AVAILABLE RECORDS -
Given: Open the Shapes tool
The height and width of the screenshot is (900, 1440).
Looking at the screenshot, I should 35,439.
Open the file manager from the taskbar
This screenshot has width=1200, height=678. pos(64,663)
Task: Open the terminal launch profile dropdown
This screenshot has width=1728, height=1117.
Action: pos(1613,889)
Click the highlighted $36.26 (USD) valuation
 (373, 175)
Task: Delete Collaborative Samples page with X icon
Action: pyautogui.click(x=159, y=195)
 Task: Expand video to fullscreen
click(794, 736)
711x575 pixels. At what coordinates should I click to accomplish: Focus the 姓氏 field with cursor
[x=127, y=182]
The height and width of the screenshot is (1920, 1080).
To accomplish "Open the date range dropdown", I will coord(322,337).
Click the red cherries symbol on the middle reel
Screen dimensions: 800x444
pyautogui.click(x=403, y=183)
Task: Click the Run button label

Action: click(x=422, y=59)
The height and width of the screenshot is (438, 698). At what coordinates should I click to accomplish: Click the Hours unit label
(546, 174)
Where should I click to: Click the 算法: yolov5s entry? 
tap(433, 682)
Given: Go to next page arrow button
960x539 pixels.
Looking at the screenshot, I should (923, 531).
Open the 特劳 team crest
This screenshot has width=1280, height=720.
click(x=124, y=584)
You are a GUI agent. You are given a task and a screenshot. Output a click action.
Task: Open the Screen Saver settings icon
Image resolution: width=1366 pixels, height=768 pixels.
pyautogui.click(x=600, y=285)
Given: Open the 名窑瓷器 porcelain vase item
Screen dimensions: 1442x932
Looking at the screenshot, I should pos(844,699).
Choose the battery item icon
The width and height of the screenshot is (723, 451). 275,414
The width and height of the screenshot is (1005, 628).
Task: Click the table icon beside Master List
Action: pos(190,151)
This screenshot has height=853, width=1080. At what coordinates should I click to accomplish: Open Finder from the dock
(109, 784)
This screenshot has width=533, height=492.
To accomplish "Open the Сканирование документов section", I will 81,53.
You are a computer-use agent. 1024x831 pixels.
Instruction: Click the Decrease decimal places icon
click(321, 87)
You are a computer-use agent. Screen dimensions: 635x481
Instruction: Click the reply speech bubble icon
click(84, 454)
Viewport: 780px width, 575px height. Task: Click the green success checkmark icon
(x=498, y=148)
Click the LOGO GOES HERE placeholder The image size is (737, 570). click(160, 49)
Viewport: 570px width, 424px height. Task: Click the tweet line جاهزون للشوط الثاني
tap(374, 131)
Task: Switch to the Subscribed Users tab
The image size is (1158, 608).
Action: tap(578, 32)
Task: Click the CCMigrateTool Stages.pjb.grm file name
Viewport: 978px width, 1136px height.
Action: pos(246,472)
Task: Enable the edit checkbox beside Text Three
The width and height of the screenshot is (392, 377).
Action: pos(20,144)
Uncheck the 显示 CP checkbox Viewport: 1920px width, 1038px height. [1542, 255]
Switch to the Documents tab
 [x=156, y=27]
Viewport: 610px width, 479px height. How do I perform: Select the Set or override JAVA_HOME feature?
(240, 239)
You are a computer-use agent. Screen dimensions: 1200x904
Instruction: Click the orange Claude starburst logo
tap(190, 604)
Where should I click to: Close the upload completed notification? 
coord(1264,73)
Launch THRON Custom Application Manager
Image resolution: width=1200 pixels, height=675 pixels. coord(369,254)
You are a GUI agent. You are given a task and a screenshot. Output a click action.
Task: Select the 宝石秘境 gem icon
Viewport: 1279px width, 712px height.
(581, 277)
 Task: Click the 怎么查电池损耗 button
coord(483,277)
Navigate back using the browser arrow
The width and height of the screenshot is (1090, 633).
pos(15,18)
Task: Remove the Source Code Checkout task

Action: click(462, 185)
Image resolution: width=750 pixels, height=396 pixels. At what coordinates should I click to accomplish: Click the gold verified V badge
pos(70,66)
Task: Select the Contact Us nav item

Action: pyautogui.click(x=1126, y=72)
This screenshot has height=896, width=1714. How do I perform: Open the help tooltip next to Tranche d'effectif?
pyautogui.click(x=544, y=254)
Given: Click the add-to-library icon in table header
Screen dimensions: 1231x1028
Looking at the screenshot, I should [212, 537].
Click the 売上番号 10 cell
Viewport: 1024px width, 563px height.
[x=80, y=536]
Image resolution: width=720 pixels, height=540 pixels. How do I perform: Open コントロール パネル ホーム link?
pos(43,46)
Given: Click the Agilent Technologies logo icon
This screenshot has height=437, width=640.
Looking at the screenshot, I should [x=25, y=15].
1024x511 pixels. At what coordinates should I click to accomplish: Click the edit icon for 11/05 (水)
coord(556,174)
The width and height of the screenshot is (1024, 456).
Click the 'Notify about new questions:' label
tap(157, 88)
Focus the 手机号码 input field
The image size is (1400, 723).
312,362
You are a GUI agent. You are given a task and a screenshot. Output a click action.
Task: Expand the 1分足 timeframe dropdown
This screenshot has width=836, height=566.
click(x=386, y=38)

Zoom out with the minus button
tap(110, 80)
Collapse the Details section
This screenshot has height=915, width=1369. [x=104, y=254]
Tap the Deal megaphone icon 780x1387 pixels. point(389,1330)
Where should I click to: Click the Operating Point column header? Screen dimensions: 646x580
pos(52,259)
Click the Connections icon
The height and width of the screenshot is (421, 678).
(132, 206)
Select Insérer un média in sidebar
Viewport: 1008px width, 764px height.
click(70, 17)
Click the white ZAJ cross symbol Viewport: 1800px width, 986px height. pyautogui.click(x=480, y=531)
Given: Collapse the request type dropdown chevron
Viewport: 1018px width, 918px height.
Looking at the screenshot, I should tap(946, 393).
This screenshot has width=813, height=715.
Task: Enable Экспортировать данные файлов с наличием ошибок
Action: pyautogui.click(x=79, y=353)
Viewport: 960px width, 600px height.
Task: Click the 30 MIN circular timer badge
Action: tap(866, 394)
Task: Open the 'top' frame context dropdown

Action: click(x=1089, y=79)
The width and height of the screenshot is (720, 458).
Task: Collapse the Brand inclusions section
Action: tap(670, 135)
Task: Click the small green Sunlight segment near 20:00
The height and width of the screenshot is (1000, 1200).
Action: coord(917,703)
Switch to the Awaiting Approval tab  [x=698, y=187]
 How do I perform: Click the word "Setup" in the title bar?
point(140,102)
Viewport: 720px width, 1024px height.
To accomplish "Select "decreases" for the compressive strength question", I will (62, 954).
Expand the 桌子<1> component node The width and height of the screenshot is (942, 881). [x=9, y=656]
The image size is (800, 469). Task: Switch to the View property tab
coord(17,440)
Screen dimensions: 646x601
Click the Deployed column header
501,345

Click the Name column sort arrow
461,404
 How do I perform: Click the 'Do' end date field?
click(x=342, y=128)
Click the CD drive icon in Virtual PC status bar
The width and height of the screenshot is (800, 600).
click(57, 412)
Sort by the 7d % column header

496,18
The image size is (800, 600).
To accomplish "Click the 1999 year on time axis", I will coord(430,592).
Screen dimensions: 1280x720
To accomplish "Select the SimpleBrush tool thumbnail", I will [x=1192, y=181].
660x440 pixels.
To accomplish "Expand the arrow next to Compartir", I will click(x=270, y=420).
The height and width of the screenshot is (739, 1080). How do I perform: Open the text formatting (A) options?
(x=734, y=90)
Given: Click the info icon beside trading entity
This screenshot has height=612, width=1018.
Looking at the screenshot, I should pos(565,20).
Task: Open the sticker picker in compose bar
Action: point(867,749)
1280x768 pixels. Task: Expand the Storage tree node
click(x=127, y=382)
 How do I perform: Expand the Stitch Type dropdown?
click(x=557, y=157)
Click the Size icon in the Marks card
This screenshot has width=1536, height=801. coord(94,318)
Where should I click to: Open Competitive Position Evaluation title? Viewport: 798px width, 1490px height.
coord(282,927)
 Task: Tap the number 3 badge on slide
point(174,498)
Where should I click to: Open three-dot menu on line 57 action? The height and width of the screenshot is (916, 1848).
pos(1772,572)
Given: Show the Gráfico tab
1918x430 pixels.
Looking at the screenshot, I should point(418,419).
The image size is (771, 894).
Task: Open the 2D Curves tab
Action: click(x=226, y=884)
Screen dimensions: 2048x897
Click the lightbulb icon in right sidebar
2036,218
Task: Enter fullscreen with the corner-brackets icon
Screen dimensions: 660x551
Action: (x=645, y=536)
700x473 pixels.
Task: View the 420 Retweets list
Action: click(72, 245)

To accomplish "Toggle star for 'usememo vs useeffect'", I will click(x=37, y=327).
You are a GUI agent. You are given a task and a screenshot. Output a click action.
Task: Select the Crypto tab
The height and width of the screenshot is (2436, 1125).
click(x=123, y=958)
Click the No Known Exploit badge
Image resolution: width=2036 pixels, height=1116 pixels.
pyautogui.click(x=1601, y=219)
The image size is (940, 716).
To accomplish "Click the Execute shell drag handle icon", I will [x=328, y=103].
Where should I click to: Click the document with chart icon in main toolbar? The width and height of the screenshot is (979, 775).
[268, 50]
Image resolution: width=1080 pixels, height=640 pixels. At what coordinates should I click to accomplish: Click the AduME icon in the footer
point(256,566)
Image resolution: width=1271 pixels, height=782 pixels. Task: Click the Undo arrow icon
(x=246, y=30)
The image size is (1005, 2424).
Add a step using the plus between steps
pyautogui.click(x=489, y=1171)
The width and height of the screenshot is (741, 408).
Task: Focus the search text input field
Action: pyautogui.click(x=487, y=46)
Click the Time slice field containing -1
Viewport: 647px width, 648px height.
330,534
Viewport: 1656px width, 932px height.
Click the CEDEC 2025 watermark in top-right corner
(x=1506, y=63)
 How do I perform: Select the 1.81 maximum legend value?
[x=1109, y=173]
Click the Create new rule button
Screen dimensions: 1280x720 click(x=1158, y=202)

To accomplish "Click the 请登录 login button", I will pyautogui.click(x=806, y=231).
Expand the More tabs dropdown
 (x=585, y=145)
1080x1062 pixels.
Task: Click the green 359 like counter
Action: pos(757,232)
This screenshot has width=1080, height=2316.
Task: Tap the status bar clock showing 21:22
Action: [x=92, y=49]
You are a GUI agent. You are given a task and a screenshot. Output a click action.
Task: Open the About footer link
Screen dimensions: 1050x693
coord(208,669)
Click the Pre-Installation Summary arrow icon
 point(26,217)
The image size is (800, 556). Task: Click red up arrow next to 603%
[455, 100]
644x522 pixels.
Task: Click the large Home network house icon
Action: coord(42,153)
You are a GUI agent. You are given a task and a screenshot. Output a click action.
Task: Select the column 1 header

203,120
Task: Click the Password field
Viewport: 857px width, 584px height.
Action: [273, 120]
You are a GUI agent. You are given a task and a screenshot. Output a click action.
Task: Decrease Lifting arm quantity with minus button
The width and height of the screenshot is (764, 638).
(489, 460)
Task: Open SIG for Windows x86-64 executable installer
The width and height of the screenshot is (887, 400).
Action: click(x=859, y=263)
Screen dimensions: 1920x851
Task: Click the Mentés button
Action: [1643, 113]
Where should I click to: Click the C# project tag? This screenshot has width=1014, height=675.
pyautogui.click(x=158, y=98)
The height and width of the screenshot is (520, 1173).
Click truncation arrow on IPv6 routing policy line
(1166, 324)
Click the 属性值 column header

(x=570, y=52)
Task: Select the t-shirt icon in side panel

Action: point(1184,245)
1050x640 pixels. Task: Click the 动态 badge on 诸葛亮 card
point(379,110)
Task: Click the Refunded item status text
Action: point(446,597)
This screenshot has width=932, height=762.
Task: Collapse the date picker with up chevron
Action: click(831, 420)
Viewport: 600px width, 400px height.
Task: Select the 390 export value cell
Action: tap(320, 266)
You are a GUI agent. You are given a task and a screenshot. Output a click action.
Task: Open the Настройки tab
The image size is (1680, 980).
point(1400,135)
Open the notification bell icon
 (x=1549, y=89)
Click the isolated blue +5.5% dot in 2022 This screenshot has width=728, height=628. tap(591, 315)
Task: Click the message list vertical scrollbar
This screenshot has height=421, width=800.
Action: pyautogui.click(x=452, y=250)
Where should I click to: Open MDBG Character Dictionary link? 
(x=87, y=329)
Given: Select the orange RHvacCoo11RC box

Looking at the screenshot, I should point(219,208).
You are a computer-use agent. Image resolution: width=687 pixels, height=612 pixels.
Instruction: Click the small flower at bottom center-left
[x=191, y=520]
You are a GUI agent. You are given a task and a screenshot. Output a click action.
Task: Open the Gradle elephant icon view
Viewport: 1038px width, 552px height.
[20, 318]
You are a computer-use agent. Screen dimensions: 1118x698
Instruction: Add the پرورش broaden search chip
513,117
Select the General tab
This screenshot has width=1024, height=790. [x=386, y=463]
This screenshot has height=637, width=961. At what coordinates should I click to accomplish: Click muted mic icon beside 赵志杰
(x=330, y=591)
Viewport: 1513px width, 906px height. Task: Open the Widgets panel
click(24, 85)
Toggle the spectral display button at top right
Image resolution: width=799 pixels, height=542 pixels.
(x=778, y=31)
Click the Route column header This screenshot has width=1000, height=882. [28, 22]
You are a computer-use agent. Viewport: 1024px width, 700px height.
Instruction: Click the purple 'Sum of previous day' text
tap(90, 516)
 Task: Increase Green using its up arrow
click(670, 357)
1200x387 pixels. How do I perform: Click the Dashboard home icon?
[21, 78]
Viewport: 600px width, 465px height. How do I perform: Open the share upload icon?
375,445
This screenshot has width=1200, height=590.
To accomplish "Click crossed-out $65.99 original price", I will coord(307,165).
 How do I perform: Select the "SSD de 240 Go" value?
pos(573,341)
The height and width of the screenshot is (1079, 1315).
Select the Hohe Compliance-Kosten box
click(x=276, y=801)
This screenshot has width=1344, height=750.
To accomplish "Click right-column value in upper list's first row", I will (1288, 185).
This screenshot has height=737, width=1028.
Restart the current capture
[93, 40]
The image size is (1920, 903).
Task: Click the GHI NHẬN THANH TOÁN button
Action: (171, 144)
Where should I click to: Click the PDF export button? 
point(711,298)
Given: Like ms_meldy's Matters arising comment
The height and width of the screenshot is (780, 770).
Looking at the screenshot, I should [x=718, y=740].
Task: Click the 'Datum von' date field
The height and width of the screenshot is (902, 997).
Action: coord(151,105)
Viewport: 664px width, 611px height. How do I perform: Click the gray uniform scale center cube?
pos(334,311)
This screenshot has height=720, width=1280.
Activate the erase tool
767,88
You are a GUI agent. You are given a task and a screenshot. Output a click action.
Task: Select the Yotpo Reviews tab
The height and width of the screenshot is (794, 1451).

EXERCISE DETAILS - Filter this listing and copy only the lines holding the word "checkbox".

ANSWER SPACE -
Task: Enable the edit checkbox beside Text Three
Uncheck the 显示 CP checkbox Viewport: 1920px width, 1038px height. [1542, 255]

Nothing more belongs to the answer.